++++ Paginafragment ++++

|212|

II Proeve van kerkorde-artikelen voor een Evangelische Kerk van de toekomst

 

Art. 1
De komst van Gods Koninkrijk in de wereld wordt gediend door de kerk, die door Jezus Christus — als Heer van de wereld en als Hoofd van de kerk — wordt geroepen rondom Woord en Sacrament.

Art. 2
De Nederlandse Evangelische Kerk verstaat zichzelf als deel van deze katholieke, wereldwijde, apostolische en heilige christelijke kerk, geroepen en gegroeid in de Nederlandse samenleving.

Art. 3
De Nederlandse Evangelische Kerk bestaat uit plaatselijke gemeenten of kerkgemeenten (gezamenlijke plaatselijke gemeenten in een stad of regio), die voluit en volwaardig gemeente van Jezus Christus ter plaatse zijn en zelf kunnen beschikken over inrichting en vormgeving van de gemeente.

Art. 4
De plaatselijke gemeente komt bijeen rondom Woord en Sacrament om de lof des Heren uit te roepen; zijn Naam te belijden en te getuigen van het heil voor de wereld; om elkaar bij te staan in pastoraat en diakonaat; om de wereld missionair te dienen in het perspectief van Gods Koninkrijk, om mensen te helpen waar en hoe die ook op hun weg worden geplaatst, door de dienst der barmhartigheid en der gerechtigheid en om de vrede te dienen in de samenleving.

Art. 5
De plaatselijke gemeente heeft als taak
— de viering van de gemeenschap met de Heer en met elkaar;
— het lezen en uitleggen van de Schrift;
— de lofprijzing;
— de onderlinge dienst en troost;
— de dienst aan de regionale en mondiale samenleving;
— het getuigenis van de komst van Gods Koninkrijk in de wereld;
— de dienst van vrede, gerechtigheid en barmhartigheid;
— het onderling onderricht in leer-groepen en gemeenteberaad.

++++

Schrijf het stuk uit de kerkorde-artikelen woord voor woord over, te beginnen bij "II Proeve van" en eindigend bij "Woord en Sacrament.". De lijst speelt hierbij geen rol.

++++ Uit de lijst ++++

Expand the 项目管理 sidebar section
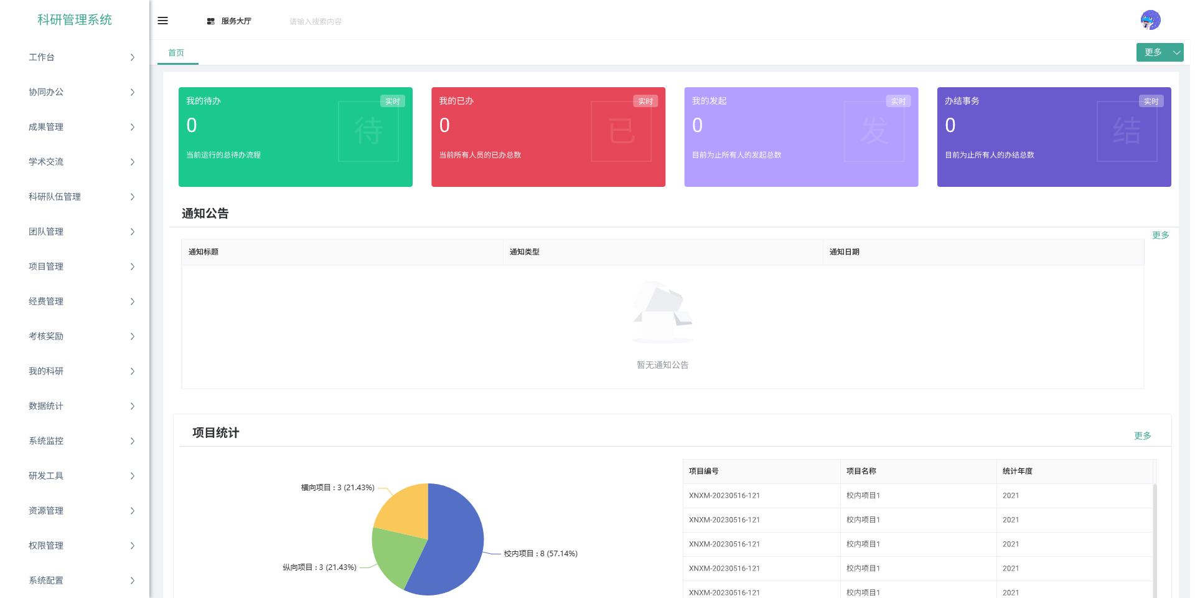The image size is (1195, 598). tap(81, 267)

++++
++++ Uit de lijst ++++

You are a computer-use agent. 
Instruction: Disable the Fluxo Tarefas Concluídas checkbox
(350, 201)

++++
++++ Uit de lijst ++++

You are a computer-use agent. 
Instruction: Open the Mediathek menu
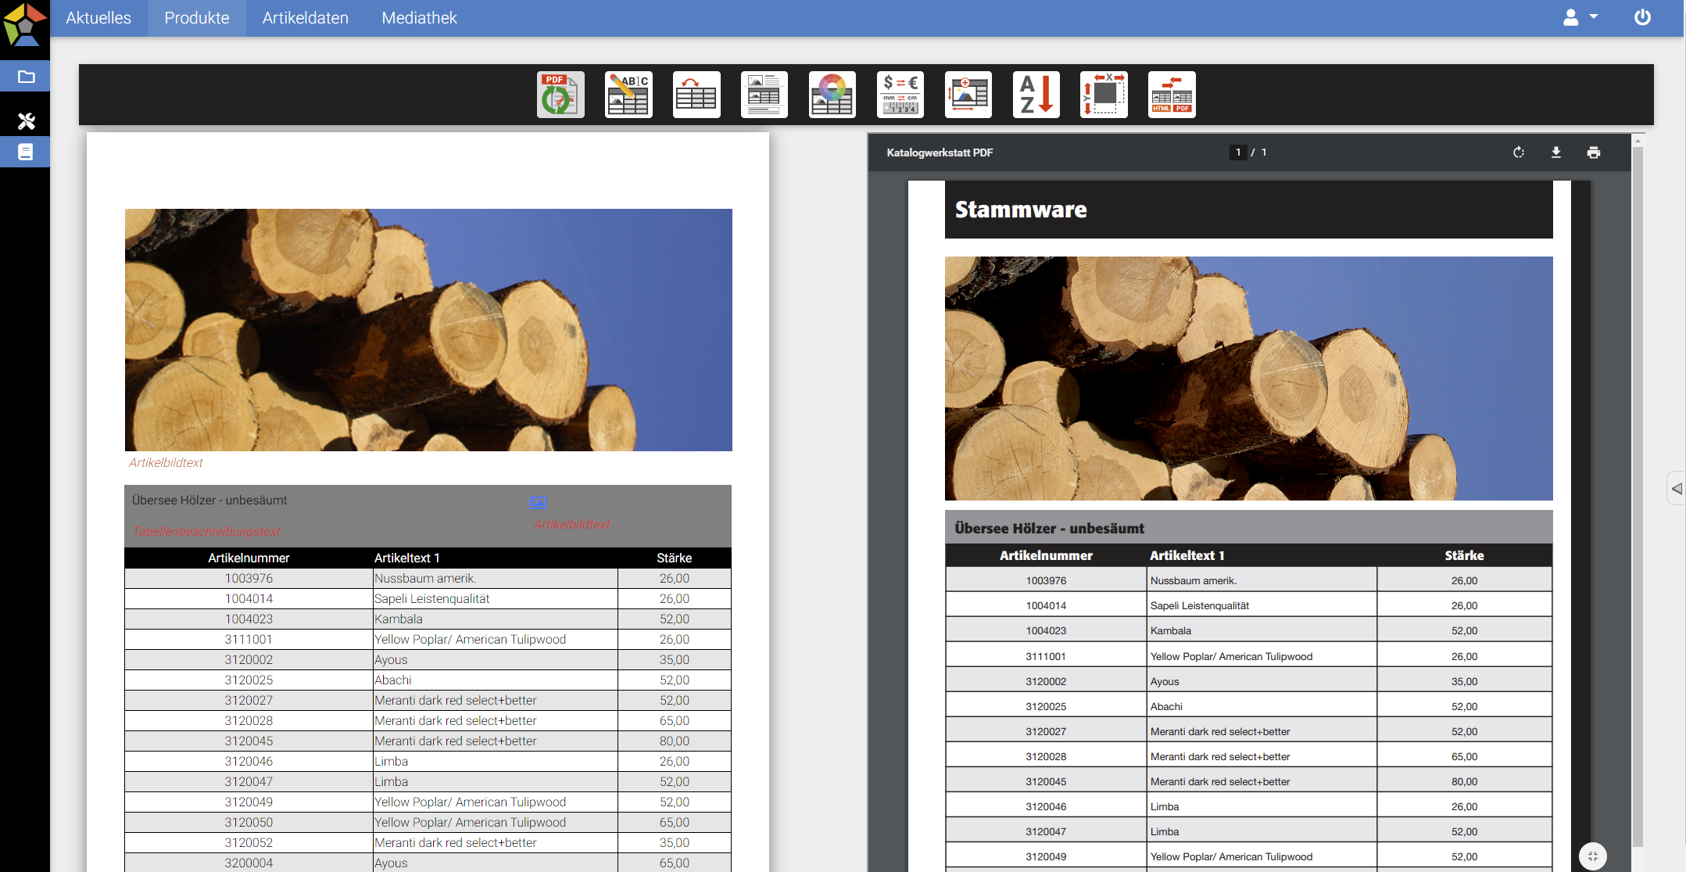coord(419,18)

++++

*Antwoord*:
II Proeve van kerkorde-artikelen voor een Evangelische Kerk van de toekomst

 

Art. 1
De komst van Gods Koninkrijk in de wereld wordt gediend door de kerk, die door Jezus Christus — als Heer van de wereld en als Hoofd van de kerk — wordt geroepen rondom Woord en Sacrament.